Uma vantagem da fixação com proteção plástica seria permitir o reposicionamento do eletrodo em caso de deslizamento, sem a necessidade de troca do kit, pois o
ambiente interno estaria estéril. Outra possível vantagem seria o de reduzir os índices de infecção. Contudo, não houve diferença entre os grupos quanto a infecção do sistema de estimulação temporária no FIX-IT trial, mas este não foi o objetivo primário do estudo, não tendo poder suficiente para responder sobre este desfecho. 



Referência bibliográfica:
1. Galvão RC, Papel B, Neves RAL et al. Comparação entre 2 Métodos de Fixação de Marcapasso Provisório Transvenoso: FIX-IT Trial. J. Cardiac Arrythmias, São Paulo, v32, n2, pp. 101-107,  Abr-Jun, 2019


Apêndices 1 e 2

1. O “nó de cirurgião”: vídeos
Vídeo 1. Nó de cirurgião (técnica de Pauchet)

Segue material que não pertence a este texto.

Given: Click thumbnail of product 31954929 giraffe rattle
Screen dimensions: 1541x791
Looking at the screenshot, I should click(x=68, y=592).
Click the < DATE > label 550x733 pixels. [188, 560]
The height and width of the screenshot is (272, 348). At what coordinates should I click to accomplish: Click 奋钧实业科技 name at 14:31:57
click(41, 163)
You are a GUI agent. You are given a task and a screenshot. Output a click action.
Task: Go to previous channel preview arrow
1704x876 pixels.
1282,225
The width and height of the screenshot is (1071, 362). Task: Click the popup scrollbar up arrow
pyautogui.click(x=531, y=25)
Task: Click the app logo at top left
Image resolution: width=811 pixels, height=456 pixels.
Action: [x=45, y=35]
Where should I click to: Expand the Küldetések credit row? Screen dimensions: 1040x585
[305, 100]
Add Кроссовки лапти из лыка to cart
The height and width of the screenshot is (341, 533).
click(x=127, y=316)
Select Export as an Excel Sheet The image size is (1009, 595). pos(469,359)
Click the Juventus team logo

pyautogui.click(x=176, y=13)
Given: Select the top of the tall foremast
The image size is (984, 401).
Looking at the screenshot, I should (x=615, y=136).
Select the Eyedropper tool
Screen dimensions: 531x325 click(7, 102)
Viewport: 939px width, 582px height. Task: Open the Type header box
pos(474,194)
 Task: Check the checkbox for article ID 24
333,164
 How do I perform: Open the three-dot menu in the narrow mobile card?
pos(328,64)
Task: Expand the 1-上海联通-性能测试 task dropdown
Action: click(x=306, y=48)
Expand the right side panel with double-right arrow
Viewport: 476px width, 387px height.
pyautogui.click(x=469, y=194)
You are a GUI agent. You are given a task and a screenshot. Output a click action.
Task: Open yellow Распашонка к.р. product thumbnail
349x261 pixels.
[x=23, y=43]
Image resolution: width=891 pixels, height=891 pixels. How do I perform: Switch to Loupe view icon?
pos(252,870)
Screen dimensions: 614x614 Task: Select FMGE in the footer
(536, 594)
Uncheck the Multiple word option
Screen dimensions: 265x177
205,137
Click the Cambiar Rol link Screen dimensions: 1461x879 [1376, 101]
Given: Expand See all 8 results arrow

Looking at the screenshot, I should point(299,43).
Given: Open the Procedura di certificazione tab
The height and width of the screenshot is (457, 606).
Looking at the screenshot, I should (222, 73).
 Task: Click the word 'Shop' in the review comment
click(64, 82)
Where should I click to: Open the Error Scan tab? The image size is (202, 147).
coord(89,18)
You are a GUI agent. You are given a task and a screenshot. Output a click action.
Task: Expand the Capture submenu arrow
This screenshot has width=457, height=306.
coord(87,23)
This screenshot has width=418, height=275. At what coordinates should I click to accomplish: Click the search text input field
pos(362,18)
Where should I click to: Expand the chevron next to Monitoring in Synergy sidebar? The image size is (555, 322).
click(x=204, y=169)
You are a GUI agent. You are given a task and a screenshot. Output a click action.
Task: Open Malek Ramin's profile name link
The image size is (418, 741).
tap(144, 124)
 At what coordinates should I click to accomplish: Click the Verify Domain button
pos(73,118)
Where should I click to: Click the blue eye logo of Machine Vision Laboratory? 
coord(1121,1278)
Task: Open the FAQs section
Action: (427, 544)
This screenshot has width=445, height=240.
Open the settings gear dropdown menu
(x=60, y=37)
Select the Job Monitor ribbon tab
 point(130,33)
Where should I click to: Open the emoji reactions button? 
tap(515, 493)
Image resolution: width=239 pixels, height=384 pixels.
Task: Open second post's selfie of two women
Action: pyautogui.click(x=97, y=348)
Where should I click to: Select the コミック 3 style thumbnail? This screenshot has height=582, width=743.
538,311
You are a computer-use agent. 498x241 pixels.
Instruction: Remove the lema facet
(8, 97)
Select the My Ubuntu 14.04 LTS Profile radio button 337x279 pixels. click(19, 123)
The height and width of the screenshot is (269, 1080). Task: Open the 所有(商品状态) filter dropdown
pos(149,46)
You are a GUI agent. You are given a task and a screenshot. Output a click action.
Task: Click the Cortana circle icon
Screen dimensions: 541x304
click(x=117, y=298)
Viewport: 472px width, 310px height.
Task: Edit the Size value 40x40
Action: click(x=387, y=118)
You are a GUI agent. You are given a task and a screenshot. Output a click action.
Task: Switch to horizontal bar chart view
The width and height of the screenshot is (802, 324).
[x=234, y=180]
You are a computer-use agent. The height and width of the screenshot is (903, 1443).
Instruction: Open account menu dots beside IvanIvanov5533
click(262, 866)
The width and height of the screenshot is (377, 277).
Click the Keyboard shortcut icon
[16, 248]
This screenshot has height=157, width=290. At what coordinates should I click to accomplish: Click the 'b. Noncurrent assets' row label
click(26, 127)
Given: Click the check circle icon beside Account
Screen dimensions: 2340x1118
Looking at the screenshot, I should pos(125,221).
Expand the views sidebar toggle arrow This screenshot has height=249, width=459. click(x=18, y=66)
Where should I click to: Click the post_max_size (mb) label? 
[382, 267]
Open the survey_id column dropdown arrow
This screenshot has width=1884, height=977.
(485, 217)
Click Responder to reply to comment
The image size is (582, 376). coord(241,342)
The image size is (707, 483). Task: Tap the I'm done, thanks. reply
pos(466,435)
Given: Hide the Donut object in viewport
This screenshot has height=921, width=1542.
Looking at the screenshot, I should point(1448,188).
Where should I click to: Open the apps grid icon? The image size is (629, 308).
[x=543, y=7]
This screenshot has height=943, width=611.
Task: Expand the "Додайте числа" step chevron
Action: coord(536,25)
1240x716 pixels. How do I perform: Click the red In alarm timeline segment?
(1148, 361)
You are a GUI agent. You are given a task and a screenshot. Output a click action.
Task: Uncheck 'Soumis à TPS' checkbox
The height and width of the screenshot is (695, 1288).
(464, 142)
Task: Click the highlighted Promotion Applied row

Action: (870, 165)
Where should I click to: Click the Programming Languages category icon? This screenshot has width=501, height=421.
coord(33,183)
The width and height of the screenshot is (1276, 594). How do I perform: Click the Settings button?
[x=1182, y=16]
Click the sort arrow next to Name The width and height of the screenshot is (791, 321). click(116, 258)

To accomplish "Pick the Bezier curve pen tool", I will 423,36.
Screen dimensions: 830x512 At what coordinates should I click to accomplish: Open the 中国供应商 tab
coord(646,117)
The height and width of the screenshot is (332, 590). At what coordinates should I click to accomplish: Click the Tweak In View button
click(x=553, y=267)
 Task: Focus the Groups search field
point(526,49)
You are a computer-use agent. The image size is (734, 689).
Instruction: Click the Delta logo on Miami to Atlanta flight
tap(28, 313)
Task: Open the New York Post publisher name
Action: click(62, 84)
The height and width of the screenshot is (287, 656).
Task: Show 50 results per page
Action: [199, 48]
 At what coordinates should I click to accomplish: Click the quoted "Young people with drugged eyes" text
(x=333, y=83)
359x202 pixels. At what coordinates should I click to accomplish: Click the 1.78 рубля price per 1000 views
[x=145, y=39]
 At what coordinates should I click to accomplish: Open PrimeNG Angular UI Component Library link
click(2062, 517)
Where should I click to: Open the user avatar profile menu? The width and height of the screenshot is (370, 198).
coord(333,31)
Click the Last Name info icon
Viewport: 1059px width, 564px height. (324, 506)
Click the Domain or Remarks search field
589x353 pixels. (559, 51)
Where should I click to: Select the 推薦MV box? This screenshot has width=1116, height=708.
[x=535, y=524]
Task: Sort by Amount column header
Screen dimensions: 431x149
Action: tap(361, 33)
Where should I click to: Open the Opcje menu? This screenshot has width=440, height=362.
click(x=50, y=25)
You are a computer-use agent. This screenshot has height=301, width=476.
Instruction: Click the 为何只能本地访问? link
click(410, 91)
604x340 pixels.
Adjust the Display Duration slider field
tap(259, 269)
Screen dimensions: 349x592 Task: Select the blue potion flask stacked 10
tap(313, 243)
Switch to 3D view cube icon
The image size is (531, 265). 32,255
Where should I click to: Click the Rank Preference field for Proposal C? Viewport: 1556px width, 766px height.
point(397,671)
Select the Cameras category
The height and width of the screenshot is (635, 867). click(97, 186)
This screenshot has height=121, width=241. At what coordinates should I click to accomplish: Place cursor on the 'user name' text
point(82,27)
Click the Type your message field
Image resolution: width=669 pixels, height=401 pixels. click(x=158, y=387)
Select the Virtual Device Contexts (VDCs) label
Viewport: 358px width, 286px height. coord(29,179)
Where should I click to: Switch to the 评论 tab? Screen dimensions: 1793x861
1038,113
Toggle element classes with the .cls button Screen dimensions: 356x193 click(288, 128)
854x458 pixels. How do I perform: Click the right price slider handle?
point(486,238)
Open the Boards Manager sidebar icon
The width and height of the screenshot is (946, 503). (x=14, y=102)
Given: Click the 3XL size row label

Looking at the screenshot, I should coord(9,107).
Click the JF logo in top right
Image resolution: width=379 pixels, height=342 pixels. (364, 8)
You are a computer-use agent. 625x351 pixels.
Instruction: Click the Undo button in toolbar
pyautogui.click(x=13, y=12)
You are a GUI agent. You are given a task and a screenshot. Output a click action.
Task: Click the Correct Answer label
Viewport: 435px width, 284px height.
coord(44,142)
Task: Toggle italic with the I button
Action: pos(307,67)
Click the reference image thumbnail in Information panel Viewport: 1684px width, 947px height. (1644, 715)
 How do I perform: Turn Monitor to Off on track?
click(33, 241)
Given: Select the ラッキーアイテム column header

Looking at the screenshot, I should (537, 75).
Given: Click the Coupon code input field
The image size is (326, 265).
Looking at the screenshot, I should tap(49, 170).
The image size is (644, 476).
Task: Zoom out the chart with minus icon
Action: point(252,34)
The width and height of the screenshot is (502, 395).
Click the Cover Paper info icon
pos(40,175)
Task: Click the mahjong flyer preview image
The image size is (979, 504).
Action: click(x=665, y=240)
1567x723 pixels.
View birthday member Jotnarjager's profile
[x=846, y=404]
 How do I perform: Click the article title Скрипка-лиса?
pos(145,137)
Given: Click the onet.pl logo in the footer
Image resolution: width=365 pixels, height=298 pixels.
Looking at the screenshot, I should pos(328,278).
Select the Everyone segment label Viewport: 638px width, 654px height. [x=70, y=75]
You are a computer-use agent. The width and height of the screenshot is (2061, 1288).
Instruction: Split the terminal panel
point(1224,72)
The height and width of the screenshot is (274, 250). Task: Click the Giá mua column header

Vídeo 2. Nó de cirurgião com as mãos


2. Fixação em pontos separados
Figura 3. Ponto de ancoragem*

Apenas um único nó é necessário para o ponto de ancoragem ao músculo.  Múltiplos nós de ancoragem devem ser evitados para minimizar a sutura retida.



Figura 4. Fixação em pontos separados*

Após o ponto de ancoragem, que vai ficar rente à pele, inicia-se o processo de fixação do eletrodo com o nó de cirurgião, sendo o primeiro duplo, seguido de dois simples.

Deve-se utilizar um nó de cirurgião completo.  O primeiro laço do nó, que é duplo, deve ser aplicado com força, pois este é o nó mais crítico para manter a aderência e evitar o deslocamento do eletrodo. Realizar também a inversão da direção dos nós – isso é essencial para um nó adequado – especialmente para fios revestidos escorregadios ou sintéticos, como o mononylon.

Uma vez que a fixação tenha sido concluída, um puxão suave deve ser aplicado ao eletrodo para verificar a aderência adequada.


*Anchoring leads: technique of Anchoring Leads Using Sleeves. Disponível em https://www.howtopace.com/anchoring-of-leads/. Acessado em 13/12/2022.

Agradecimento especial ao dr. Bruno Miranda, que sugeriu as referências.